# PROBLEM TO SOLVE:
Take every line containing "agent" from the material and copy it.

# RECORDS SHOWN:
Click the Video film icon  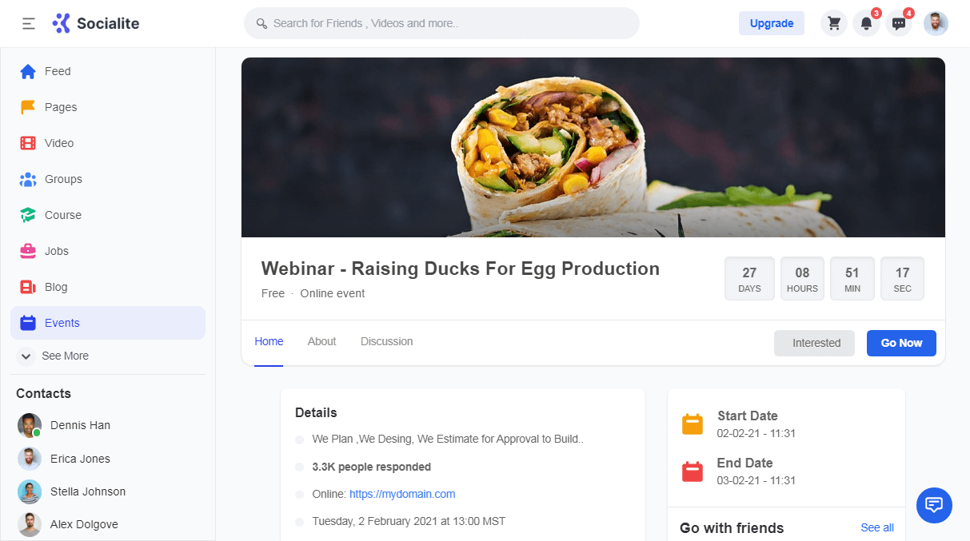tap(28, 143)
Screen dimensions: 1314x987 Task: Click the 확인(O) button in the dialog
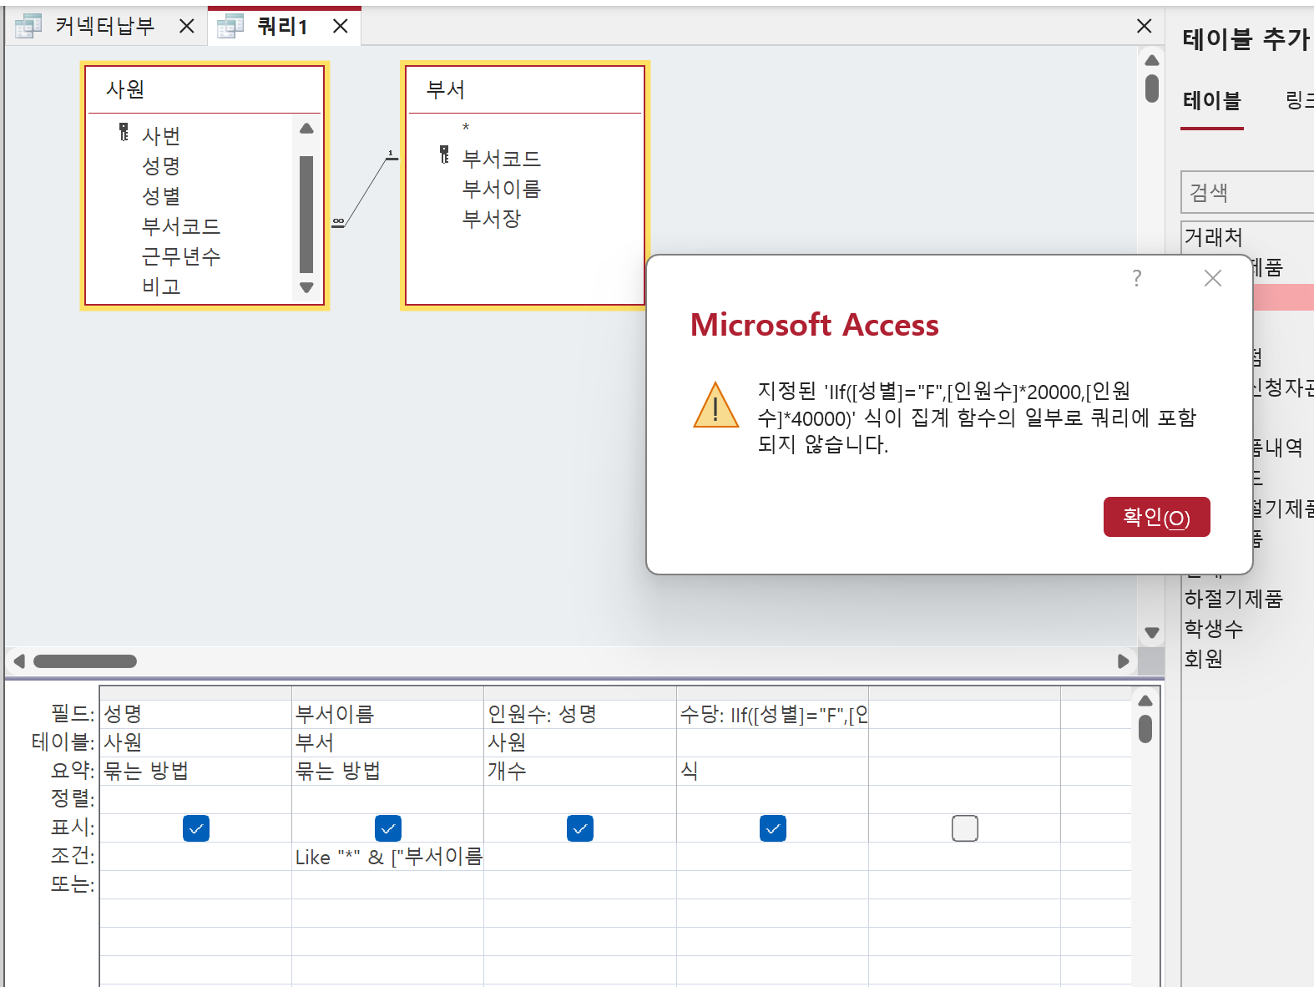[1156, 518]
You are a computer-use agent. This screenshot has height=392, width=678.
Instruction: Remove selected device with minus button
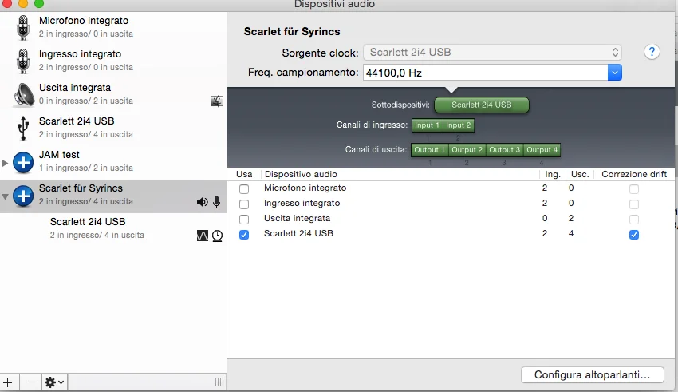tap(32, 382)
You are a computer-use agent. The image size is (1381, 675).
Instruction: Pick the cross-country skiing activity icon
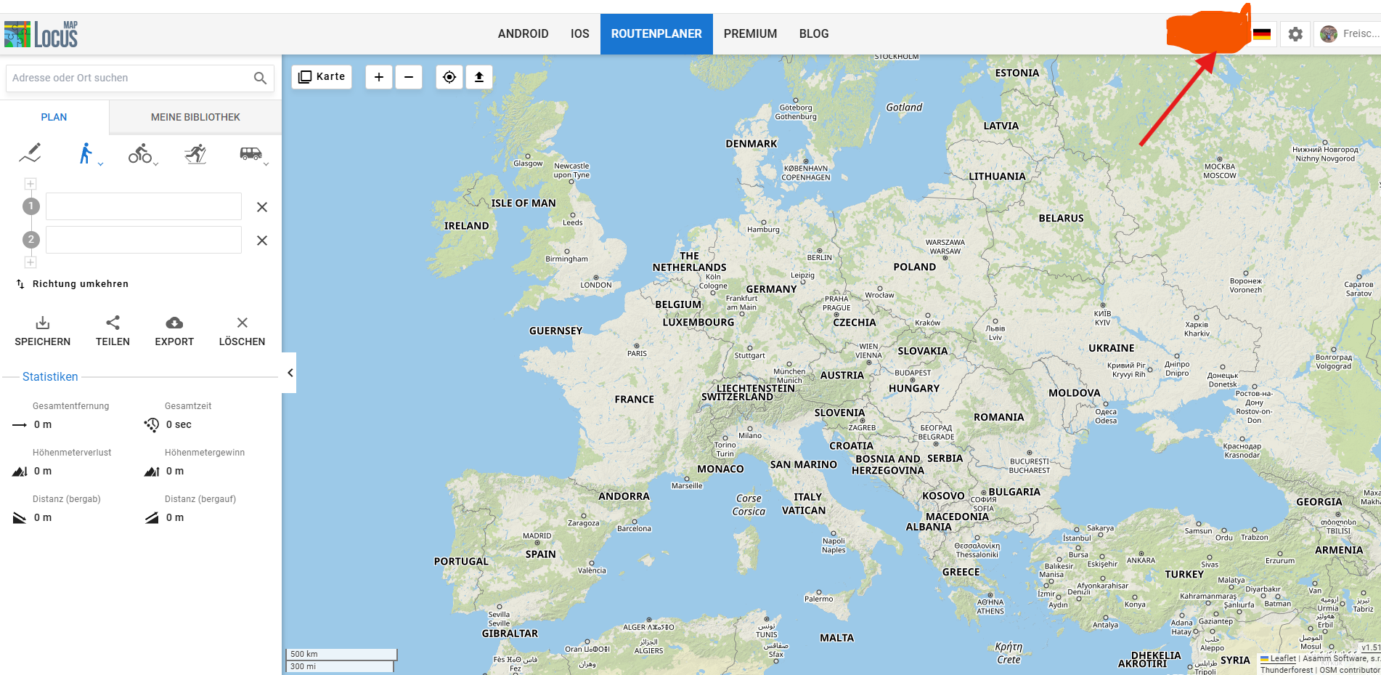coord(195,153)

# THE ANSWER:
You are a computer-use agent. This screenshot has height=392, width=678.
You are a computer-use agent. The image size is (1381, 675).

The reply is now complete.